Любимая Натали — такая светлая и нежная, такая темноволосая с такими яркими глазами! Ее кольцо с бриллиантом, и еще больше ее блокировка мягкие и шелковистые волосы, привезли все очарование и ощущение ее присутствия живо перед ним. Он считал короткие часы с тех пор, как они расстались, и вздыхал, думая о том, сколько неизбежно должно пройти часов, дней и недель , прежде чем они встретятся снова.

В памяти и воображении он прокручивал снова и снова каждую нежную речь и взгляд, каждую немую ласку и страстный поцелуй, каждое обстоятельство и мелочи их возникновения и отдача; и какой влюбленный не делал этого с тех пор началось время, и выросли яблоки, и расцвели розы в Эдеме!
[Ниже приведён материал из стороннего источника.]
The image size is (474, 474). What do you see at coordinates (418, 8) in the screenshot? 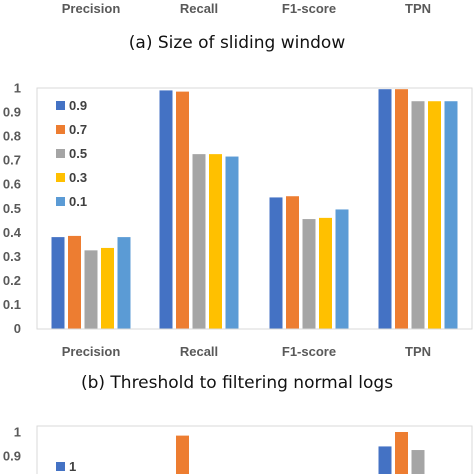
I see `panel-a-category-label: TPN` at bounding box center [418, 8].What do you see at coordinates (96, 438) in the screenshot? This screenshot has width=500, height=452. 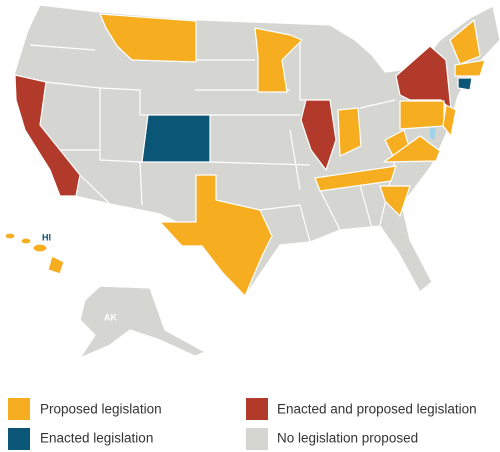 I see `legend-label: Enacted legislation` at bounding box center [96, 438].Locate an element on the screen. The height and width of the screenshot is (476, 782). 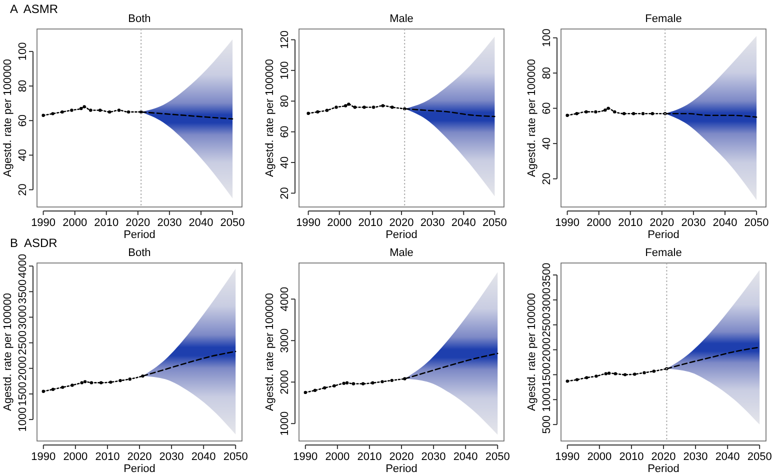
y-tick-label: 120 is located at coordinates (285, 40).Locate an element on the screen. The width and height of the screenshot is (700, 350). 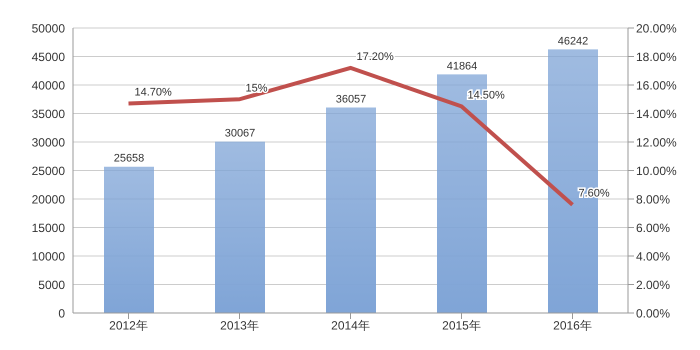
y2-tick-label: 20.00% is located at coordinates (657, 28).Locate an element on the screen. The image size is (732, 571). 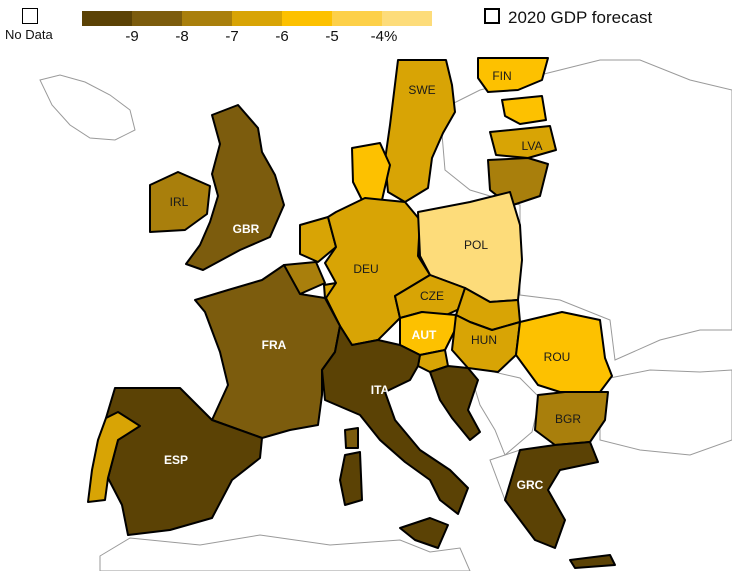
color-scale is located at coordinates (257, 18).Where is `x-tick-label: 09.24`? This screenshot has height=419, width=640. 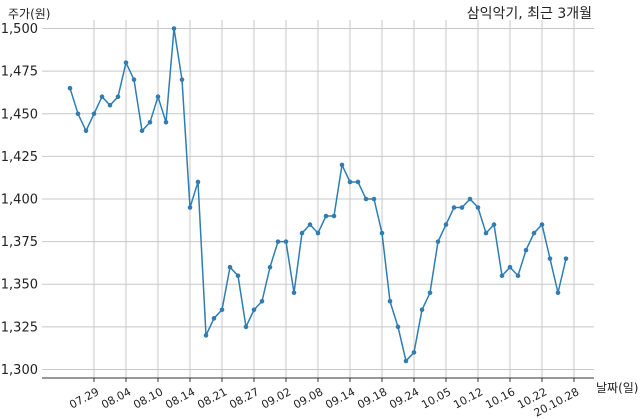 x-tick-label: 09.24 is located at coordinates (404, 398).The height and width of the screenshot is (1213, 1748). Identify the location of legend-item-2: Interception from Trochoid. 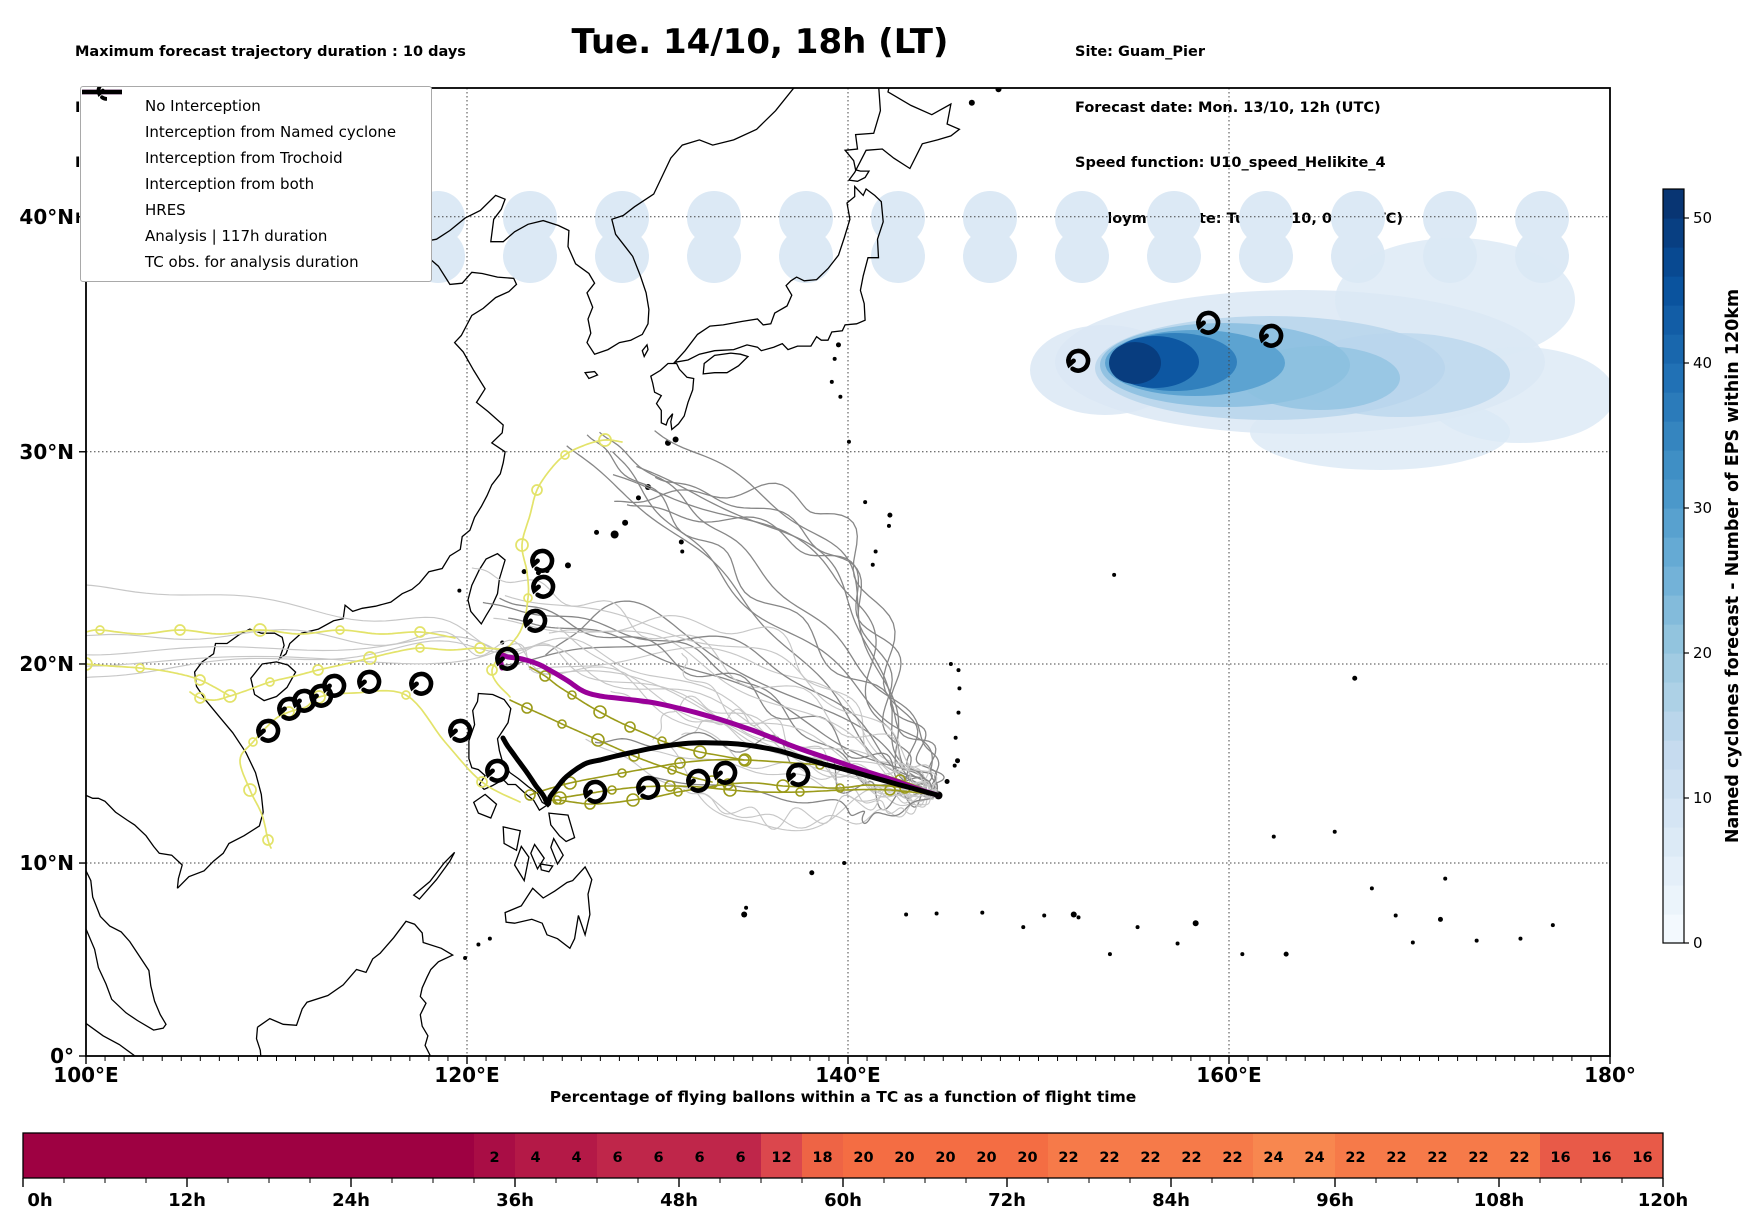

Даже его недавнее чудом спасшееся бегство и благодарность цыганки были забыты в пылу его мыслей.

И он снова вздохнул, думая о том, какими дикими и безумными были мечты, которым он предавался тронув шпорами своего коня, увидев три сияющих купола Троицы, или монастырь Святой Троицы, встань перед ним среди зеленых лесов.